● Exercise: Exactly as written, retype the lines that run from the line holding "Instruction: Go to" through the end of the records below. Do not include pictures.

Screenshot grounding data
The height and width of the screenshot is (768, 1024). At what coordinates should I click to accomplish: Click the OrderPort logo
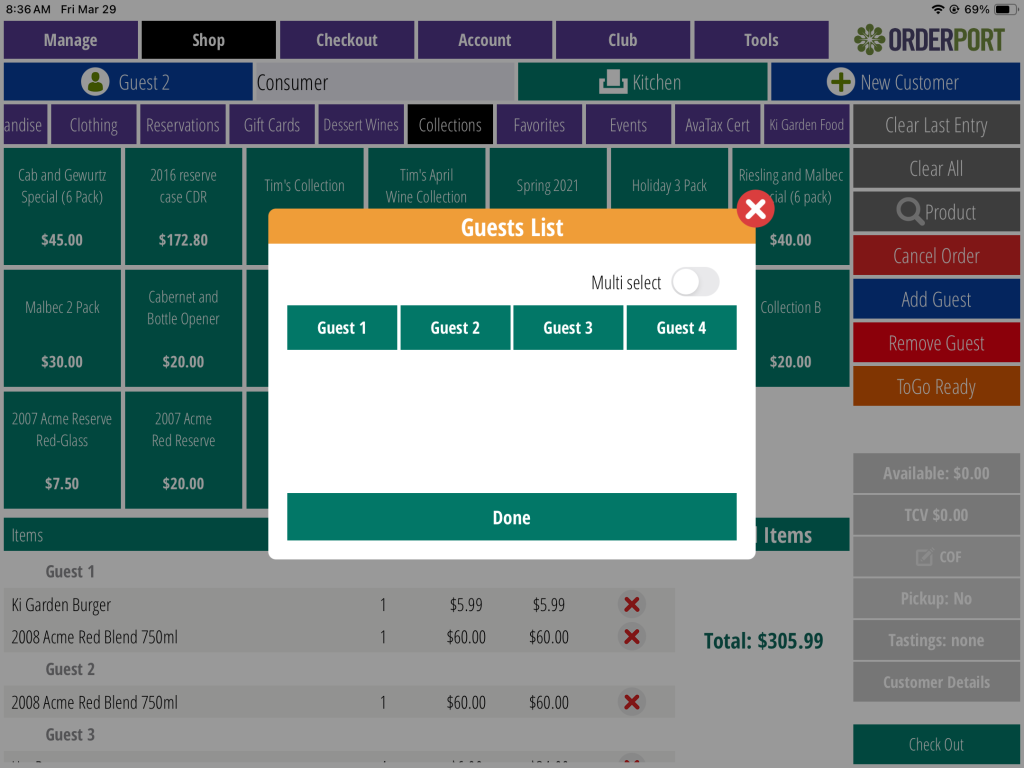929,40
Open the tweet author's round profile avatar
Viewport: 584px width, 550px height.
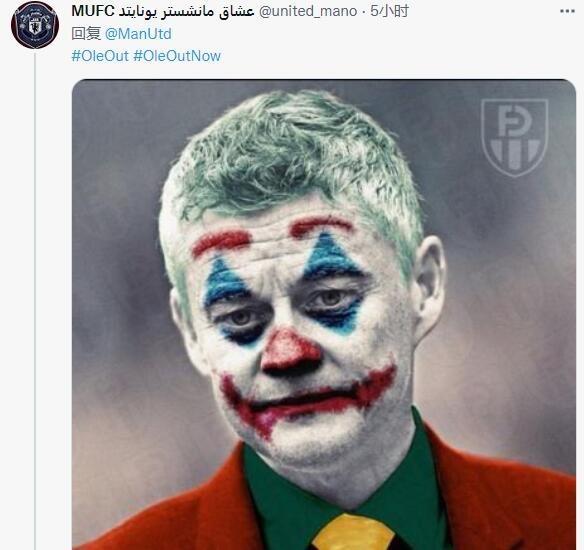point(35,25)
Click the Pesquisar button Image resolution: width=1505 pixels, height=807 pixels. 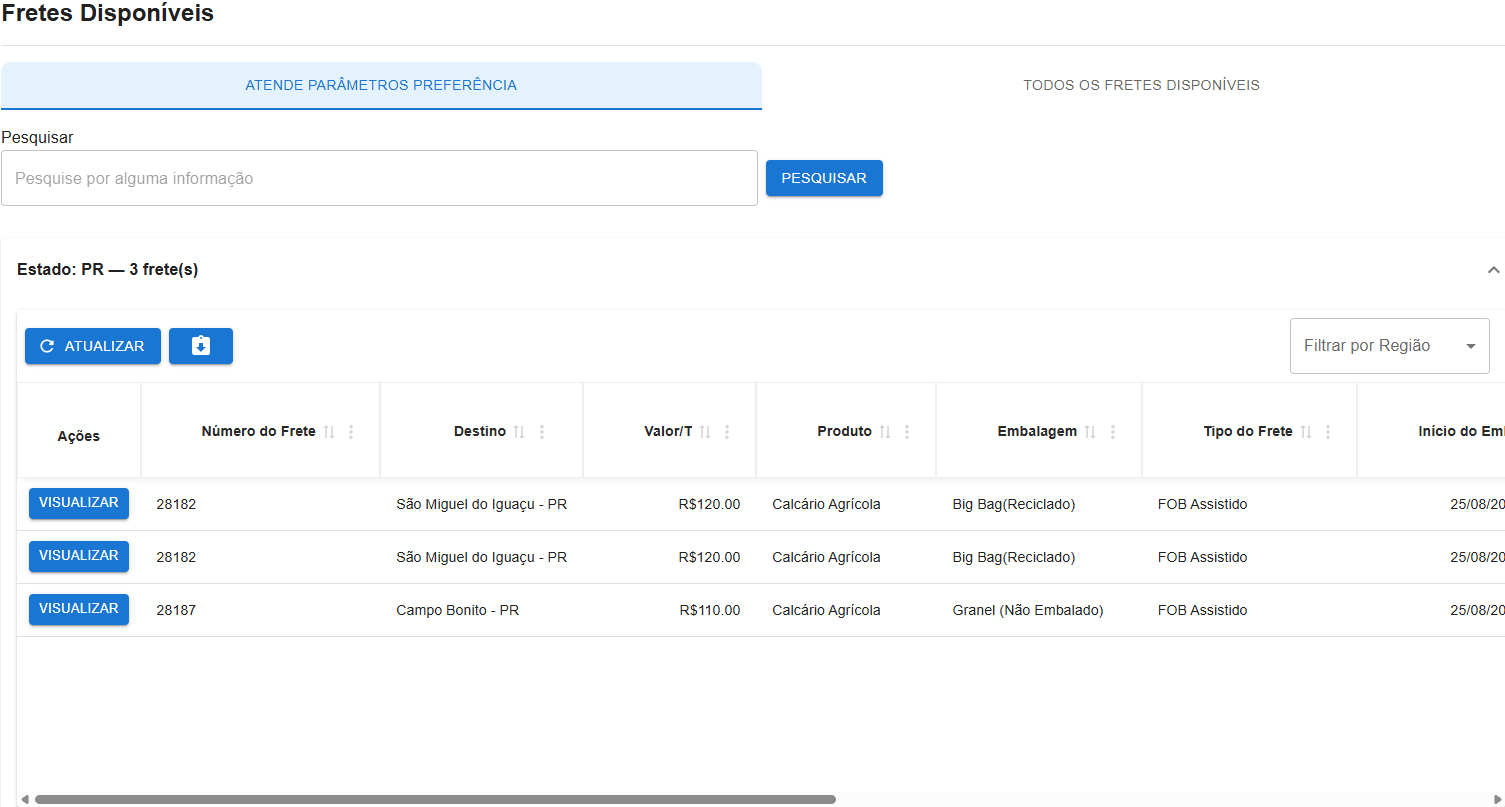pyautogui.click(x=824, y=178)
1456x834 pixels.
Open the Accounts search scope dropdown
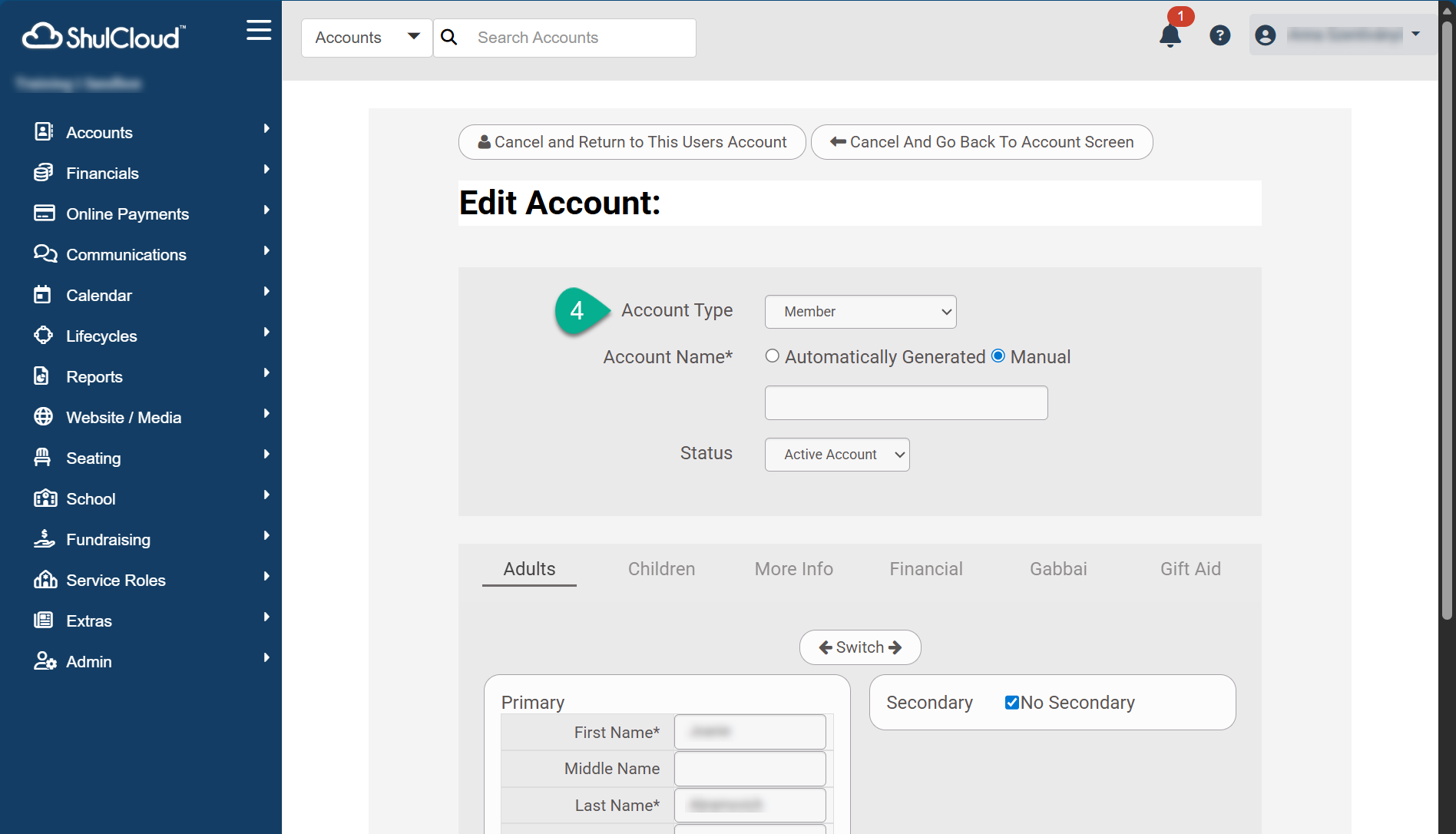click(367, 38)
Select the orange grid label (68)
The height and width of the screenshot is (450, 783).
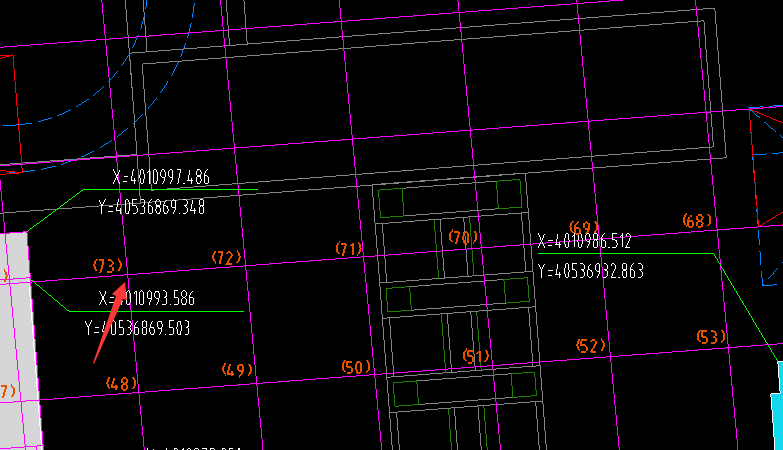pyautogui.click(x=698, y=220)
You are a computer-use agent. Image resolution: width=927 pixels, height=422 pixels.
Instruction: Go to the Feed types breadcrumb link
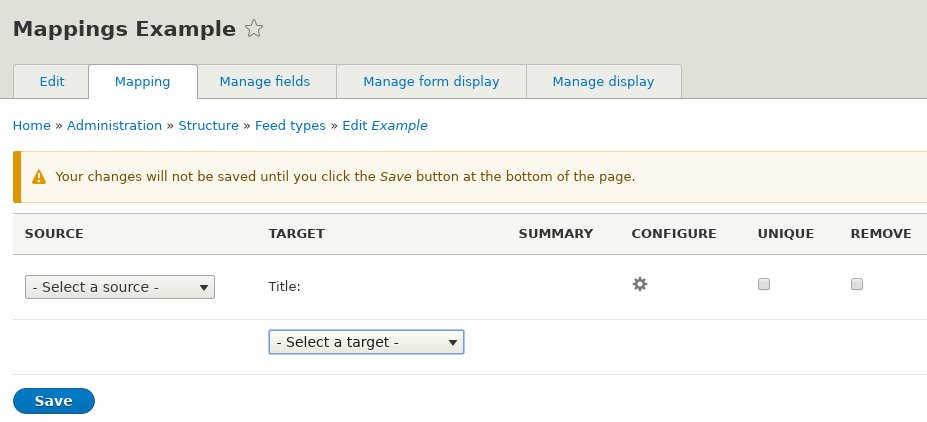[290, 125]
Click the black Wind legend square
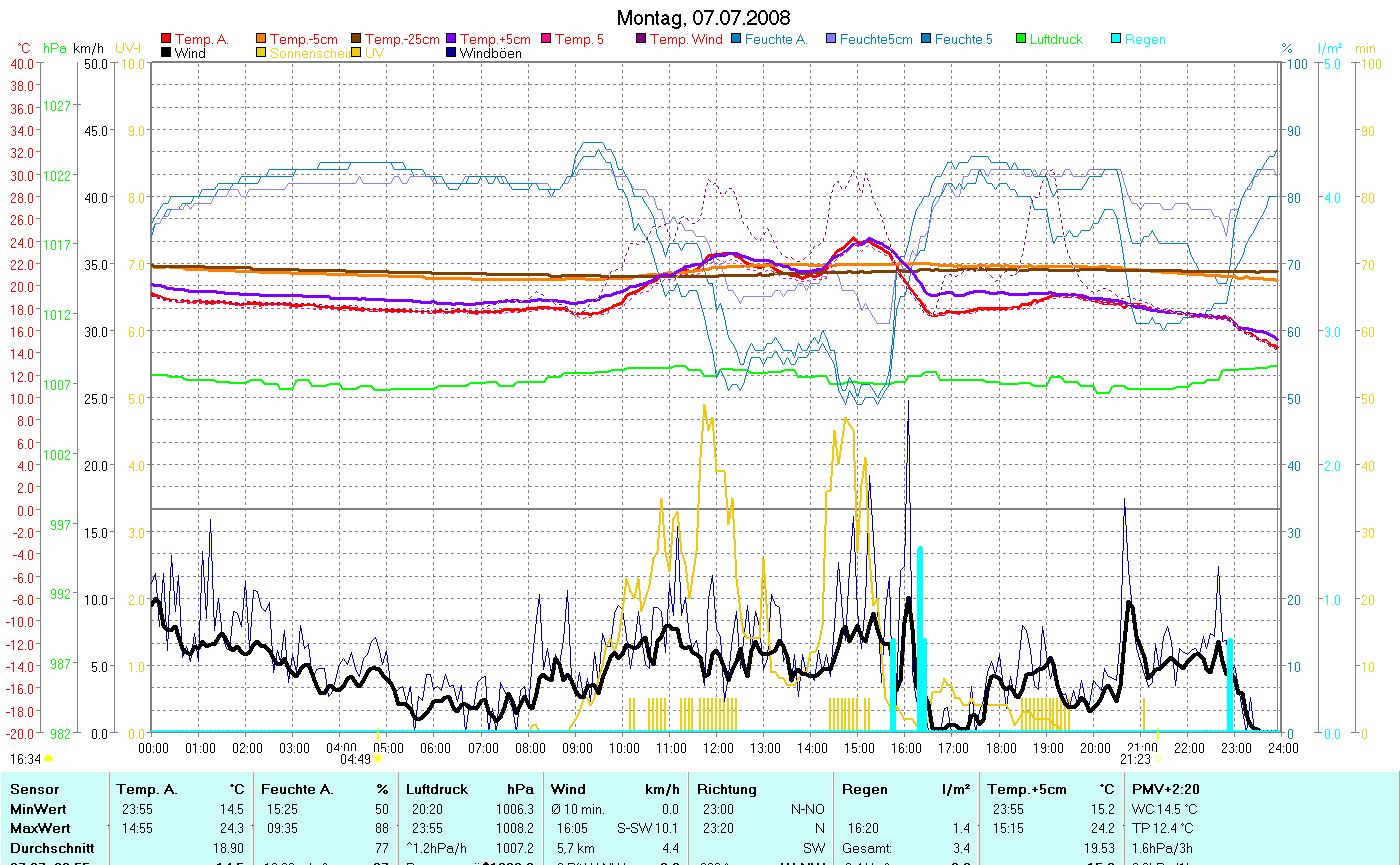Screen dimensions: 1400x865 [166, 53]
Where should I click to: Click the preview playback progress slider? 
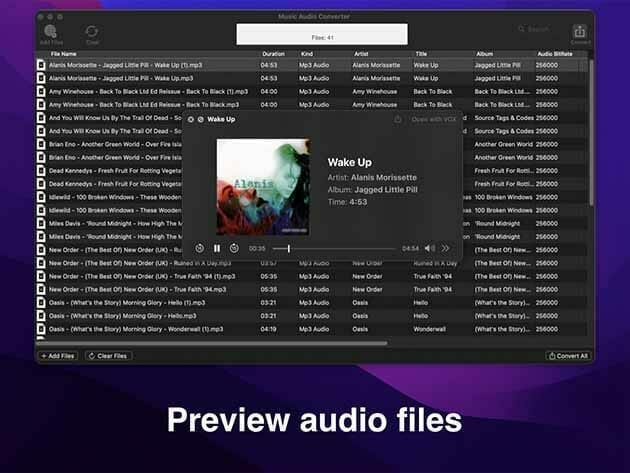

● Task answer:
Instruction: Go to the Feed types breadcrumb link
[290, 125]
Click the black Wind legend square
Screen dimensions: 1400x865 [166, 53]
Where should I click to: Click the preview playback progress slider? 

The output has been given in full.